Copperbelt based economist Manase Siwila believes declining production in the mining sector is contributing to the weakening of the local currency Kwacha.
The Kwacha on Thursday morning breached the K23 barrier when trading between K23.00 and K22.57 against one dollar.
Major mining firms Konkola Copper Mines, Mopani Copper Mines and Chambishi Metals have not operated at full capacity for over three years.
Mr. Siwila has bemoaned the weakening of the Kwacha against major currencies such as the US Dollar.
Siwila notes that the weak Kwacha shows that the local economy was struggling.
He proposed that increasing exports and reducing externalization of funds by foreign investors can help to stabilise the Kwacha.
“Check the productivity levels, they are so low. The production in the mining sector that we all know helps have foreign exchange into our country seems not to be on the right track in terms of production,” Mr. Siwila noted.
He continued:”Remember we are an importing country, for that matter we seem to have too many imports as compared to exports this in itself has weakened the Kwacha. The weakening of the Kwacha is not good for the economy. This is why the cost of living is on the higher side because we have a lot of money that is being externalized.
Mr. Siwila concluded:”We need to increase production in order to arrest the weakening of the Kwacha. We need to attract more foreign currencies.”
The depreciation of the Zambian kwacha against the US dollar can be attributed to a combination of economic, political, and external factors. Inflationary pressures, balance of payments deficits, political instability, ineffective government policies, and global economic conditions all contribute to the weakening of the Zambian kwacha. Addressing these factors through sound economic policies, promoting political stability, and attracting foreign investment can help mitigate the depreciation and stabilize the currency in the long run.
That is some drunk economist right there… why did it submit such a picture?
If anyone from BOZ is reading this I have been singing the same song, to cut on externalization the govt must pass a Statutory instrument that requires all investors to deposit investment funds above say $5 million into the Central Bank. This will make the much needed USD more available. Allowing the commercial banks to hold that money has proven problematic as they have no interest in seeing the exchange rate remain stable. For them the more the kwacha losses the happier they become. The answer lies with BOZ, this action is similar to the statutory reserve Instrument but this one is in USD and must be held at BOZ not commercial banks.
Never trust an economist again.
Swear me in as republican president, 10:00 hours, come 1400 pm, the dollar will be selling less than K14. Sorry, the horizon for Zambia is still far. The magic wand hasn’t worked.

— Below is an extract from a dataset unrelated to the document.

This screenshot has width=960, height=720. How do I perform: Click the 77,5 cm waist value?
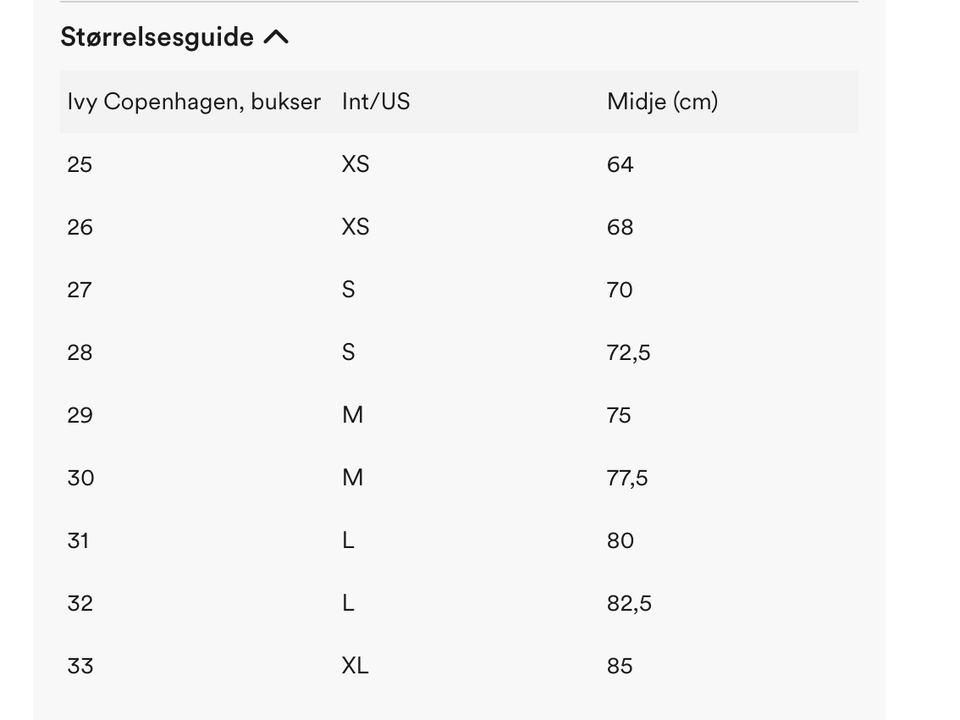coord(627,478)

This year alone, the kwacha has dwindled by over 20 percent. When the democratic space dwindles, our currency suffocates. It can’t breathe.
Zambia ku chalo
Zambia forward.
Beans!! Fuseke! The reason is that useless arrogant pompous f00I at the helm
Still better than your one suffering from severe inferiority complex If you the fountain of knowledge as you say Talk about Sampa and promises coupled with money for him to back track
An increased SRR reduces liquidity in circulation. Banks are left with limited lendable funds. Doesn’t less disposable money increase interest rates? This method works best when you want to mop out money. But which excess money have Zambians been accessing? None.
There is another theory that counterfeit bills are in the system with the help of commercial banks. Really. How factual without catching one or two? Others are saying some people have buried money in Ukwa bags, an obvious sentiment that Obvious also has a story to tell about. An economist has failed to address our diseased Zambian economy. Meanwhile, we still have monthly fuel reviews and no one says this is the biggest cause of the malaise.
Bar-Lee will fix it.
Zambia Forward.
The man speaks the truth
Mining is the biggest contributor to forex (80+%?) in Zambia
Meanwhile, those Shopping Malls the Bank of Zambia Governor and I like patronising, are forex addicts
The Bank of Zambia are using wrong tools by restricting money supply which will drive drive interests and push inflation higher than the currently massaged (read manipulated) official interest rates.
GRZ should, with immediate effect, bite the bullet and starve all non-productive forex addicts for two years say, and not the general public, while the mines are being brought to normal production capacities.
I have done a few economics courses. Frankly, the UPND has done well to maintain the kwacha below 50kwacha or even 100 kwacha to the USD. I say this because just before elections we were heading towards 30kwacha to a dollar. Add to that defaults and failure to secure debt restructuring. When PF was closing KCM with gun totting policemen and Mopani walking the same people complaining now we’re cheering then. For once let us stop politicking and get to work.